O início ocorre em qualquer idade... As manifestações clínicas são variáveis, mas as características comuns incluem vómitos, hiperatividade ou letargia, diarreia, dificuldades alimentares, convulsões, hipotonia, atraso global no desenvolvimento, sintomas psiquiátricos e dificuldade respiratória. A hiperamonemia pode ser grave e levar ao coma hiperamonémico.
A doença primária é causada por mutações no gene NAGS (17q21.31), que origina uma ausência completa ou parcial de atividade na proteína codificada, a N-acetilglutamato sintase (NAGS). NAGS é um ativador alostérico da carbamilfosfato sintetase I (CPSI), a enzima que catalisa a primeira etapa da ureagénese.
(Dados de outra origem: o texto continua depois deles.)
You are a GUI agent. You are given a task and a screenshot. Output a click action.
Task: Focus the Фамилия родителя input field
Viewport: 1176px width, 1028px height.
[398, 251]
A deficiência de NAGS também pode ser secundária a certos distúrbios de ácidos orgânicos, defeitos no metabolismo dos ácidos gordos ou ao tratamento com ácido valpróico.
Além da hiperamonemia, o diagnóstico é sugerido por aumento de glutamina associado à diminuição de citrulina/arginina e ausência de ácido orótico urinário. A confirmação por análise de ADN é mandatória. Se o último não for conclusivo, a atividade enzimática do NAGS na biópsia hepática pode ajudar ao diagnóstico definitivo.
O principal diagnóstico diferencial é a deficiência de carbamoil fosfato sintetase 1.
A doença primária é transmitida de forma autossómica recessiva. O risco de os irmãos herdarem a doença é de 25%. Os descendentes dos indivíduos afetados são portadores obrigatórios.
O tratamento agudo da hiperamonemia de etiologia desconhecida consiste em alta perfusão glicémica (exclusão de proteínas e lipídios) e administração de sequestrantes de amónia (benzoato de sódio e/ou fenilbutirato de sódio), L-Arginina e N-carbamilglutamato. Uma vez estabelecido o diagnóstico definitivo de deficiência de NAGS, a administração diária de N-carbamilglutamato, um análogo estrutural do NAGS que ativa a CPSI, pode ser suficiente como tratamento único sem restrição proteica.
Na maioria dos casos, o tratamento precoce com N-carbamilglutamato (ou seja, antes do aparecimento de sequelas neurológicas permanentes) permite um desenvolvimento global normal e uma excelente qualidade de vida sem dieta. Embora a gravidade seja variável, o prognóstico sem tratamento pode ser reservado, com défice neurológico e potencialmente fatal.